→ **WHAT THIS TASK INVOLVES**
Rewrite the lines of all the items below as a numbered list, leaving out any blank lines.

→ **DATA FOR THIS EXERCISE**
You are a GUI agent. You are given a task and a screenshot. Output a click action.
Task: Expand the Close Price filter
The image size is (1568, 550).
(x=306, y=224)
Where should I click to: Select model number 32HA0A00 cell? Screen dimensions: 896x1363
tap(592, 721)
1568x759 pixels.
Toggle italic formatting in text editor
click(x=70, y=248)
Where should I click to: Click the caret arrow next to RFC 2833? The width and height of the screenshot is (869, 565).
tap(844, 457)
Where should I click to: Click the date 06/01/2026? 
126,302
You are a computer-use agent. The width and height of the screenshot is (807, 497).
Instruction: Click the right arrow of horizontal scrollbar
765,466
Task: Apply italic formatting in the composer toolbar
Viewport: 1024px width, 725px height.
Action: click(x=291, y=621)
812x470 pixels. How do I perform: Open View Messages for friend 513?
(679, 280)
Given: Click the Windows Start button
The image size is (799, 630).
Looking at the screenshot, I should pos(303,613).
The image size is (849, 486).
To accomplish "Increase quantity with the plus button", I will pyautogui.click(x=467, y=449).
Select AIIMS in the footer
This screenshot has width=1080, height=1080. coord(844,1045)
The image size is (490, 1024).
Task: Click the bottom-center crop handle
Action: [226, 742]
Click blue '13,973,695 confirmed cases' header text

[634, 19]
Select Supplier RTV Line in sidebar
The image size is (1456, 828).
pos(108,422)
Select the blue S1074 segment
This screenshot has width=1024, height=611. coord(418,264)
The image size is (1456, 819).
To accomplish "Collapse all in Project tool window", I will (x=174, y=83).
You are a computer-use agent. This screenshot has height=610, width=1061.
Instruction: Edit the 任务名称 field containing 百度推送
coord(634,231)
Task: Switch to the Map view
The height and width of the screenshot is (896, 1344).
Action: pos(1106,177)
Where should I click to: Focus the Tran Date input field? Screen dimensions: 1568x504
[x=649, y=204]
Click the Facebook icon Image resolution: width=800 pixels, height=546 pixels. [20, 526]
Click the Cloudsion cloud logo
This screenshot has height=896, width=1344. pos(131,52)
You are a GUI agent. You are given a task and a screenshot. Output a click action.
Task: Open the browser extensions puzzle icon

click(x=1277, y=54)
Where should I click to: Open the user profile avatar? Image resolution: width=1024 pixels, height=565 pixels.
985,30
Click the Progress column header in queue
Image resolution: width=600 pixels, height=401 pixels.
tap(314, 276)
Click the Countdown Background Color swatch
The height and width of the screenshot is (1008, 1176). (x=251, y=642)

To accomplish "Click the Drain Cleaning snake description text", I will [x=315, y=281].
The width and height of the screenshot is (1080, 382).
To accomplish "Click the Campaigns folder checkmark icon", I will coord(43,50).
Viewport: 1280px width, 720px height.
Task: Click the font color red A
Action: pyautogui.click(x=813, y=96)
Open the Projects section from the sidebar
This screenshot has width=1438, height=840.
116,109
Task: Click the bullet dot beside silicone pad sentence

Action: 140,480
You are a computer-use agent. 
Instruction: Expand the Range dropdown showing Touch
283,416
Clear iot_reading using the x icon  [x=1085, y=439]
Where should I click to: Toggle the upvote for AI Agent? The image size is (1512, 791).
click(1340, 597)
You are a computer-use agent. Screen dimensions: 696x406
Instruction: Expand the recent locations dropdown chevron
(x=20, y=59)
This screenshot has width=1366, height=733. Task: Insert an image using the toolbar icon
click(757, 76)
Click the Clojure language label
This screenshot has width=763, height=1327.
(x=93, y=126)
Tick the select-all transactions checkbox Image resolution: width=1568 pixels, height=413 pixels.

→ **THE RESPONSE**
1. You are a GUI agent. You are given a task and a screenshot. Output a click action.
2. Task: Expand the Close Price filter
3. The image size is (1568, 550).
4. (x=306, y=224)
5. Where should I click to: Select model number 32HA0A00 cell? Screen dimensions: 896x1363
6. tap(592, 721)
7. 1568x759 pixels.
8. Toggle italic formatting in text editor
9. click(x=70, y=248)
10. Where should I click to: Click the caret arrow next to RFC 2833? The width and height of the screenshot is (869, 565).
11. tap(844, 457)
12. Where should I click to: Click the date 06/01/2026? 
13. 126,302
14. You are a computer-use agent. The width and height of the screenshot is (807, 497).
15. Instruction: Click the right arrow of horizontal scrollbar
16. 765,466
17. Task: Apply italic formatting in the composer toolbar
18. Viewport: 1024px width, 725px height.
19. Action: click(x=291, y=621)
20. 812x470 pixels. How do I perform: Open View Messages for friend 513?
21. (679, 280)
22. Given: Click the Windows Start button
23. The image size is (799, 630).
24. Looking at the screenshot, I should pos(303,613).
25. The image size is (849, 486).
26. To accomplish "Increase quantity with the plus button", I will pyautogui.click(x=467, y=449).
27. Select AIIMS in the footer
28. This screenshot has width=1080, height=1080. coord(844,1045)
29. The image size is (490, 1024).
30. Task: Click the bottom-center crop handle
31. Action: [226, 742]
32. Click blue '13,973,695 confirmed cases' header text
33. [634, 19]
34. Select Supplier RTV Line in sidebar
35. The image size is (1456, 828).
36. pos(108,422)
37. Select the blue S1074 segment
38. This screenshot has width=1024, height=611. coord(418,264)
39. The image size is (1456, 819).
40. To accomplish "Collapse all in Project tool window", I will (x=174, y=83).
41. You are a computer-use agent. This screenshot has height=610, width=1061.
42. Instruction: Edit the 任务名称 field containing 百度推送
43. coord(634,231)
44. Task: Switch to the Map view
45. The height and width of the screenshot is (896, 1344).
46. Action: pos(1106,177)
47. Where should I click to: Focus the Tran Date input field? Screen dimensions: 1568x504
48. [x=649, y=204]
49. Click the Facebook icon Image resolution: width=800 pixels, height=546 pixels. [20, 526]
50. Click the Cloudsion cloud logo
51. This screenshot has height=896, width=1344. pos(131,52)
52. You are a GUI agent. You are given a task and a screenshot. Output a click action.
53. Task: Open the browser extensions puzzle icon
54. click(x=1277, y=54)
55. Where should I click to: Open the user profile avatar? Image resolution: width=1024 pixels, height=565 pixels.
56. 985,30
57. Click the Progress column header in queue
58. Image resolution: width=600 pixels, height=401 pixels.
59. tap(314, 276)
60. Click the Countdown Background Color swatch
61. The height and width of the screenshot is (1008, 1176). (x=251, y=642)
62. To accomplish "Click the Drain Cleaning snake description text", I will [x=315, y=281].
63. The width and height of the screenshot is (1080, 382).
64. To accomplish "Click the Campaigns folder checkmark icon", I will coord(43,50).
65. Viewport: 1280px width, 720px height.
66. Task: Click the font color red A
67. Action: pyautogui.click(x=813, y=96)
68. Open the Projects section from the sidebar
69. This screenshot has width=1438, height=840.
70. 116,109
71. Task: Click the bullet dot beside silicone pad sentence
72. Action: 140,480
73. You are a computer-use agent. 
74. Instruction: Expand the Range dropdown showing Touch
75. 283,416
76. Clear iot_reading using the x icon  [x=1085, y=439]
77. Where should I click to: Toggle the upvote for AI Agent? The image size is (1512, 791).
78. click(1340, 597)
79. You are a computer-use agent. Screen dimensions: 696x406
80. Instruction: Expand the recent locations dropdown chevron
81. (x=20, y=59)
82. This screenshot has width=1366, height=733. Task: Insert an image using the toolbar icon
83. click(757, 76)
84. Click the Clojure language label
85. This screenshot has width=763, height=1327.
86. (x=93, y=126)
87. Tick the select-all transactions checkbox Image resolution: width=1568 pixels, height=413 pixels.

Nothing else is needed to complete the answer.